Zog - A ZPU processor core for the Prop + GNU C, C++ and FORTRAN.Now replaces S

Bill Henning · 2010-11-19 07:00

Hi Heater

I've been hiding working on my boards and my lab so that I can get back to software (like VMCOG) as soon as possible.

I have also designed (and half written) a utility I call "target" that gets rid of the #ifdef mess in VMCOG which was making it difficult for me to maintain/modify VMCOG

usage: "target file.spin platform"

which inserts/replaces the platform specific code in file.spin

Examples:

'$SEC CON
' taget specific constants
'$END CON

'$SEC BINIT
' target inserts/replaces code here for the specified platform
'$END BINIT

... lots of pasm code

'$SEC BREAD
' you get the idea
'$END BREAD
' and so on
'$SEC BREAD

targets/platform.def

would contain the definitions for each supported section for that target.

So in the new VMCOG, there will be a targets directory with files like:

PropCade.def
C3.def
Triblade1.def

... and so on

Then when localizing VMCOG for a specific platform, target will be used to ... umm ... target it for that platform

And for people working on new platforms, they only see the code for their platform, and can just:

target vmcog.spin sdram32mb save

to update the target file with the new changes

Heater. wrote: »

Quickly runs away to read up on "multi-way unified cache....".

As you see I'm in no position to advise. Where is Bill when you need him?

Increasing the size of the cache must surely help, as a brute force approach.

I don't know yet. I have here a TriBlade and VMCOG which means nothing in your case due to the 64K limit. I also have a 32MB GadgetGangster card which due to work/flu/more work I have yet to find time to get running. Most of the timing experiments we have done were using fibo which is somewhat useless for this task.

Anywhere that is supported by VMCOG, the GadgetGangster 32MB setup, and now your C3 effort.

I know Bill has plans to greatly increase the address space handled by VMCOG, no idea how far along that has come.

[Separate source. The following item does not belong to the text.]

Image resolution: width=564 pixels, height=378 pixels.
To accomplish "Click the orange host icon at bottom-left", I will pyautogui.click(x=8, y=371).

I'm somewhat tempted to do what I always said I would not do, create a Zog with direct hardware access to the 512KBytes on the TriBlade card. Perhaps another for the DracBlade. This is the way to go for raw speed on those cards.

None of this will happen until I have the GadgetGangster running here, and floating point and...

lonesock · 2010-11-19 07:21

Heater, quick question for you: does Zog still use the float => unsigned integer cast? I'm almost ready for a final review of F32, then a post to the OBEX, so I just wanted to know if I should leave that function in.

Also, did you ever figure out what was going on when compiling with various optimization settings?

thanks,
Jonathan

Heater. · 2010-11-19 07:36

lonesock,

It's been such a long time since I've been able to look at this I will have to remind myself what is what and where did I get to. Just now I still have a fuzzy fluy head and I'm away from all my Prop kit so can't verify what works and what does not.

Which function exactly are your referring to?

I suspect that if it s a useful thing for Spin programmers you should leave it no matter what Zog does.

Never did get to the sensitivity to optimization setting problem. Again I don't think you should worry, its unlikely to be float32's fault after all.

I was toying with the idea of making the float functions in-line, at least the basic maths ops anyway.

Hopefully I will be communing with my Propellers again tomorrow and get get a handle on this for you.

lonesock · 2010-11-19 08:10

Heater,

No worries...get well! The function in question is UintTrunc, which casts a float to an unsigned integer. (I'm just not sure if it's of any use to Spin users in general, since Spin interprets longs as signed, and ditto for Zog, of course). The code uses 12 longs in the cog. It's not really a problem to leave it in for now, but let's say that function will be 1st against the wall if I want to add any more functionality [8^)

Jonathan

jazzed · 2010-11-19 08:44

David Betz wrote: »

I could certainly have separate code and data caches but I wonder if that would be better than just having a multi-way unified cache? Also, I guess I could try using more than 4k of hub RAM as a cache. I will probably play with some of these ideas to see if they help.

David, here is a 2 way SdramCache.spin. The fibo calculation results are somewhat slower because a few more instructions are required for real address comparison and virtual address delivery, but the over-all run time is marginally faster for SDRAM because the stack is maintained in the second set. Presumably your SRAM and FLASH live at different base addresses, so there should be more benefit there. Note the variable _SET2_ADDR - set that bit to the second set address. You will have to replace the SDRAM code with SPI code.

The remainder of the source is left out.